* [Problem requirements]:
Retype the lines below exactly, from the one that contains "Select the https://thkiotviet" through the last, and leave every picture out.

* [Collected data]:

○ ○ ○ ○ ○ ○ ○

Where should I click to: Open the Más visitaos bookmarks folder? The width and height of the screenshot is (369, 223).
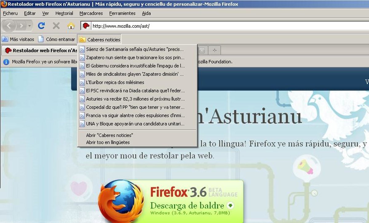click(18, 39)
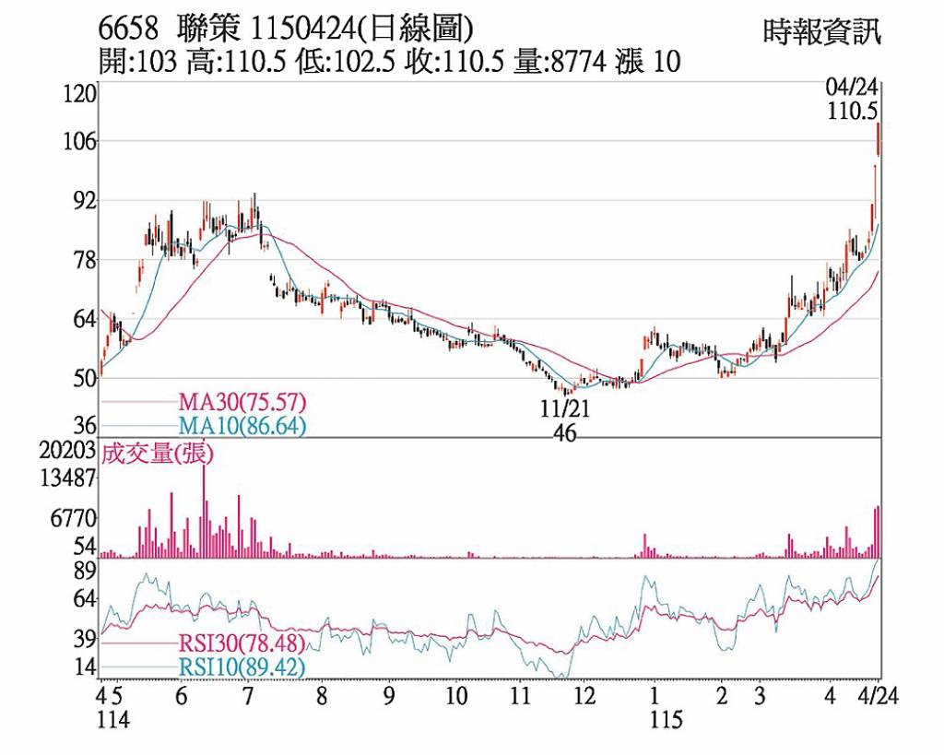Click the 120 price axis label
This screenshot has height=755, width=944.
pyautogui.click(x=82, y=94)
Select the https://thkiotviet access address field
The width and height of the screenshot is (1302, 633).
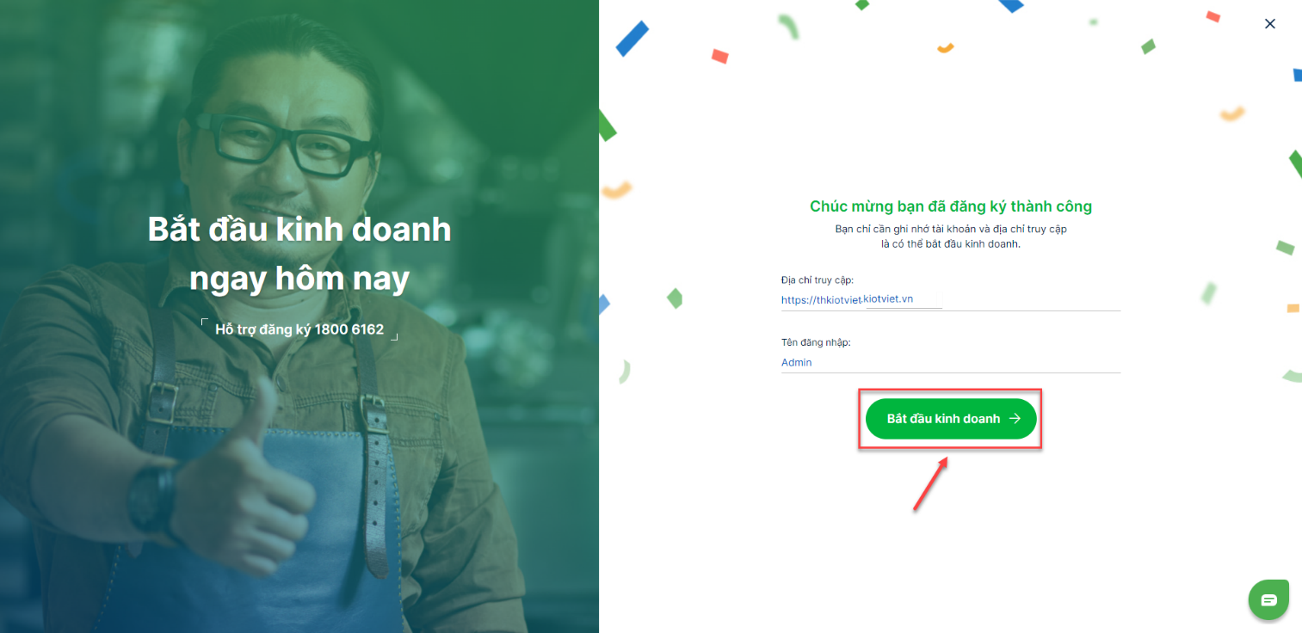pos(951,300)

○ ○ ○ ○ ○ ○ ○

* [Result of this task]:
Select the https://thkiotviet access address field
The width and height of the screenshot is (1302, 633).
pos(951,300)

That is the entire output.